The Upper Room is successful, a bulwark for part of the city’s black population. Pastor Sheppard and his wife, Latrice (known as “First Lady”) are models of decorum. The story’s focus is not race but morality, though an occasional glib remark does place the story within a racial context. The first family’s son, Luke, is, indeed, the stereotypical wild youngthemothers man, whose father is a preacher. Luke is described as “reckless,” followed by a remark that brings up race: “Black boys couldn’t afford to be reckless,” his mother told him. “Reckless white boys became politicians and bankers, reckless black boys became dead.” The major theme of the novel is extended a few paragraphs later. “A daughter grows older and draws nearer to her mother, until she gradually overlaps like a sewing pattern. But a son becomes some irreparably separate thing.” That’s some rather nice writing.

Bennett illustrates her observation by shifting the narration to Luke and Nadia Turner, motherless because of her mother’s suicide. Luke was a star athlete, but a broken leg on the football field ended his scholarship and, hence, his academic career. He’s returned home, to live with his parents, and assist in their work at the Upper Room. Nadia, who is several years younger, has been awarded a scholarship to go to Michigan, but she earned the scholarship because of her intellect, not for athletics. The predictable occurs. Luke gets Nadia pregnant, which might not be such an awful thing were it not for Luke’s religious upbringing.

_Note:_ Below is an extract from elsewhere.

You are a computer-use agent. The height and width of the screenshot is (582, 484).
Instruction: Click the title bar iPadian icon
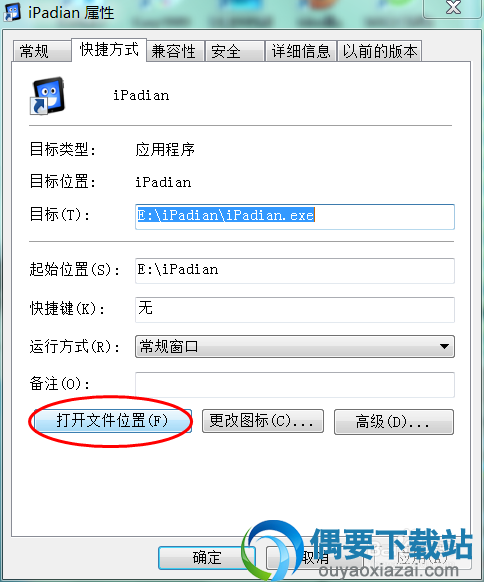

Thereafter, the story probes numerous layers of guilt involving the characters already mentioned, in part because of Nadia’s decision to have an abortion. She leaves her community to attend the university in Michigan, then goes on to earn a law degree. Luke stays in San Diego, holding down various positions that are mostly unrewarding. Both of them were friends, at separate times, of another young woman named Aubrey, and the lives of all three become gnarled together, mostly because of deceit. It takes a number of years before the errors of the past become known to all three of them, and—when it does—new jealousies and additional guilt emerge. All three lives are also entwined with the Upper Room, which largely becomes a cage for them, not the liberating force it might have become.

The attitudes toward religion in The Mothers (“Anyone knows a church is only as good as its women, and when we all passed on to glory, who would hold this church up”) are conflicting, largely because of the times in which we live. The novel has appeared with an enormous amount of hype that I’m not certain it deserved. The story itself peters out well before you turn the final page.